UD research could aid understanding of development and behavior in teens
The inner workings of the teenage brain are now slightly less mysterious, thanks to a research team led by University of Delaware engineers.
Using a non-invasive medical imaging technology called magnetic resonance elastography (MRE), the researchers found that adolescent brains are stiffer than adult brains in some areas and softer than adult brains in other areas. These findings could eventually be used to help clinicians assess development, risk-taking behavior, and other important cognitive issues as well as psychiatric disorders in teens.
Published in the journal Developmental Cognitive Neuroscience, this study is the first to report the mechanical properties of adolescent brains in living study subjects.
What MRE brain scans reveal
You’ve probably heard someone say that children are like sponges—and that analogy really works. A young child’s brain is soft like a new sponge, while an adult’s brain is stiff like a sponge that has been squeezed, said study author Curtis Johnson, an assistant professor of biomedical engineering at the University of Delaware.
Over the last decade, researchers have increasingly utilized mechanical properties of brain tissue as a window into brain health, said Johnson. The softness or stretchiness of brain tissue can be affected by age or neurological diseases and has been linked to performance on tasks that measure thinking ability.
“Mechanical properties reveal a lot about very subtle aspects of the brain that are hard to see otherwise,” said Johnson.
Many researchers have studied the brains of small children, adults and elderly adults, but when it came to teens, there was a dearth of data. That’s a problem because adolescents can be affected by neurological disorders such as multiple sclerosis just as small children or adults can. To narrow this knowledge gap, Johnson and his colleagues set out to discover how the brains of adolescents measured up.

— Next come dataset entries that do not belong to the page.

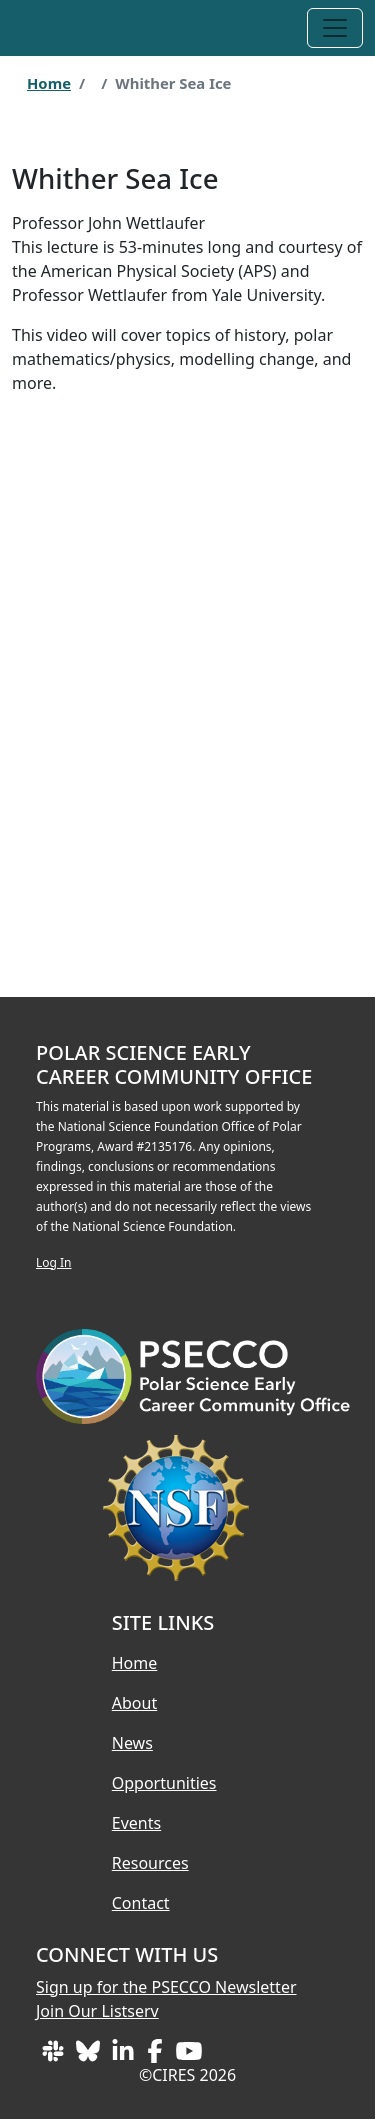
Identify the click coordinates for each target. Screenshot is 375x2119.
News (132, 1743)
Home (49, 83)
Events (136, 1823)
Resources (150, 1863)
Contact (141, 1903)
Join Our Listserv (97, 2011)
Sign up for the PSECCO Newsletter (166, 1987)
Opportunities (164, 1783)
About (134, 1703)
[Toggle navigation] (335, 28)
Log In (54, 1262)
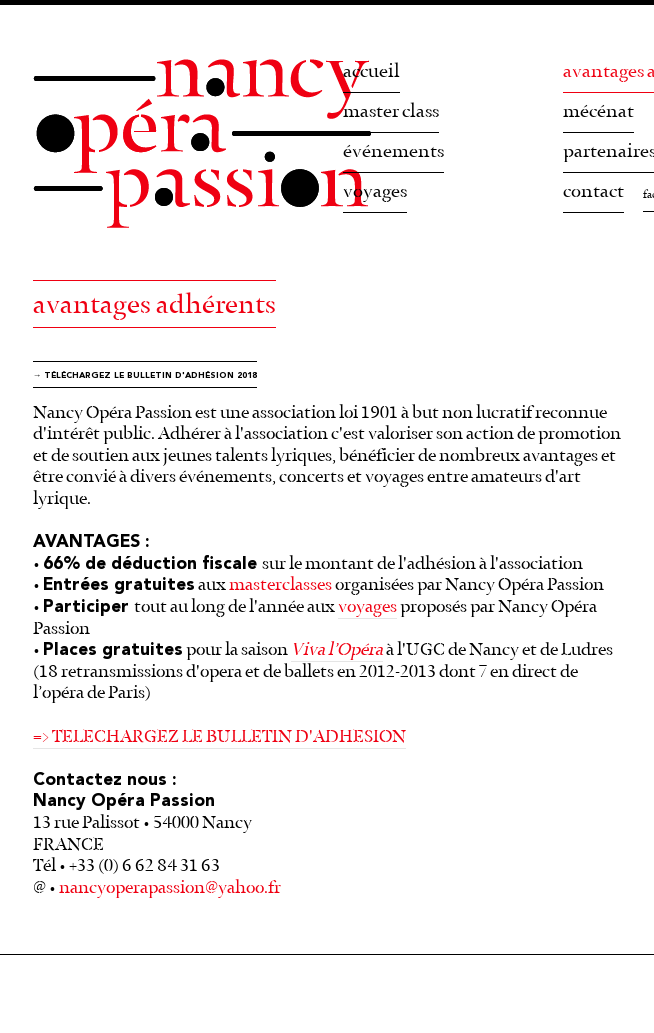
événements (393, 151)
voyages (375, 191)
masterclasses (280, 585)
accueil (371, 71)
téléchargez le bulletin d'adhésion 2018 (150, 375)
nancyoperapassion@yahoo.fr (170, 888)
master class (391, 111)
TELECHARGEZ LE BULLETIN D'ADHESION (229, 737)
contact (593, 191)
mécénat (598, 111)
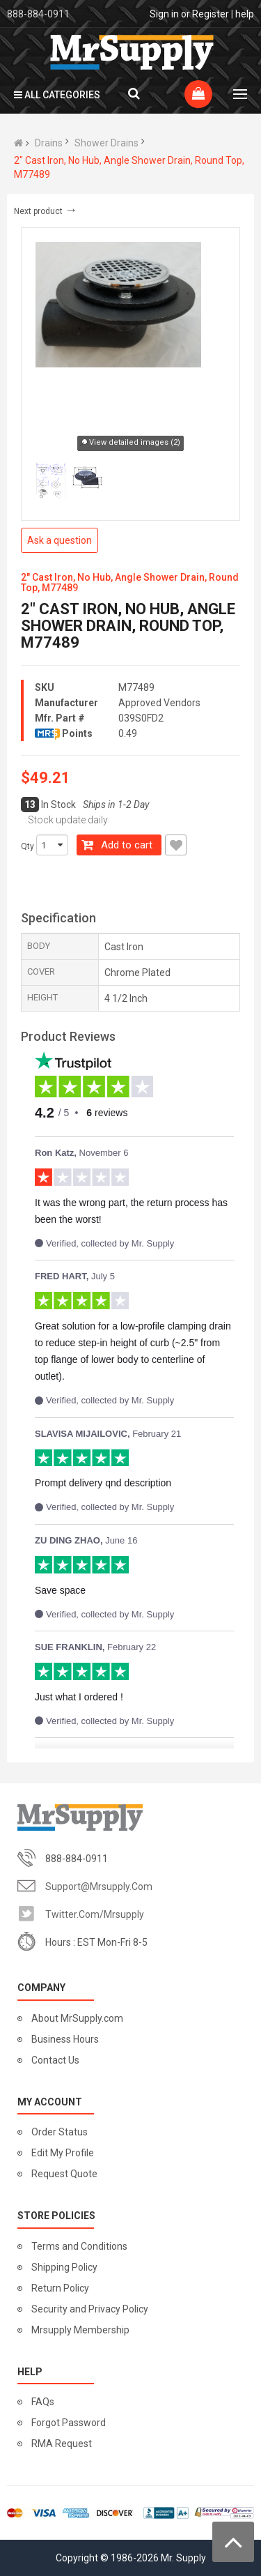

They used magnetic resonance elastography (MRE), which utilizes magnetic resonance imaging (MRI), a common type of medical imaging used to visualize joint injuries, heart problems and more. In MRE, the MRI is paired with vibration waves to map the mechanical properties of the brain. This scan required adolescents in the study to lay in the MRI machine for six minutes each for the brain scans.
Wondering how the researchers get kids to stay still during brain scans? They show them Frozen or The Incredibles.
The researchers then used algorithms to determine tissue properties based on the data collected in the brain scans. They found that in general, outer regions of the adolescent brain, including the temporal and parietal cerebral lobes, are softer on average than the corresponding areas in the adult brain. Meanwhile, inner regions of the adolescent brain, such as the caudate and putamen, are stiffer on average than the corresponding areas in the adult brain.
Perhaps the stiffness of brain tissue spreads outward as we age, said Johnson, but more studies are needed to confirm exactly what’s going on.
“We’re interested in looking at children at younger ages to understand how this transition happens,” said Johnson. “Ultimately our goal is to have these measures for understanding how the brain develops and also how the brain matures.”
As the brain transitions from soft to stiff, it rebuilds in a way that is important for the development of memory, intelligence and decision-making. This development is also important for risk-taking behavior and the development of psychiatric disorders.
Data from these studies could someday be used to develop norms that clinicians could consult when examining children for developmental delays, behavioral abnormalities and psychiatric disorders. These insights into the brain could also be useful for anyone designing helmets or other protective gear designed to help kids reduce the impact of head injury.
“This provides us a huge way to treat and start looking at a very underserved population in terms of neuroimaging practices and also provide us a way to provide a new tool for neuropsychologists—something in their toolboxes to understand a bit better about how the brain is developing,” said Johnson.
Johnson has been studying mechanical properties of the brain since 2007 and joined UD’s faculty in 2016. One of his first undergraduate research students was Grace McIlvain, now a doctoral student in biomedical engineering at UD.
She is a co-author on the new paper, which also includes collaborators from the University of North Carolina, Eva Telzer, and University of Illinois.
McIlvain, who earned her bachelor’s degree in biomedical engineering at UD in 2017, spent the summer of 2016 working on this project as an undergraduate research summer scholar. She processed data, did lots of calculations, and wrote an undergraduate thesis that served as a first draft for this publication. McIlvain is now looking at how these same measures of brain stiffness and softness may be linked with risk-taking behaviors, timing of puberty, and more.
“This research involves a lot of problem solving, which I enjoy,” said McIlvain, who recently earned a master’s degree in business administration from UD’s Lerner College of Business and Economics in addition to her engineering studies. “I really like coding with Matlab, working with study participants, and mentoring undergraduate students.”
McIlvain is also working on a project to study the brains of children with cerebral palsy and is looking forward to another project studying children with autism. Her younger brother has Prader-Willi Syndrome, a genetic syndrome closely linked to autism.
“I really see my research taking a direction to study atypical adolescent development, particularly autism, which affects so many people and we don’t know exactly why,” she said.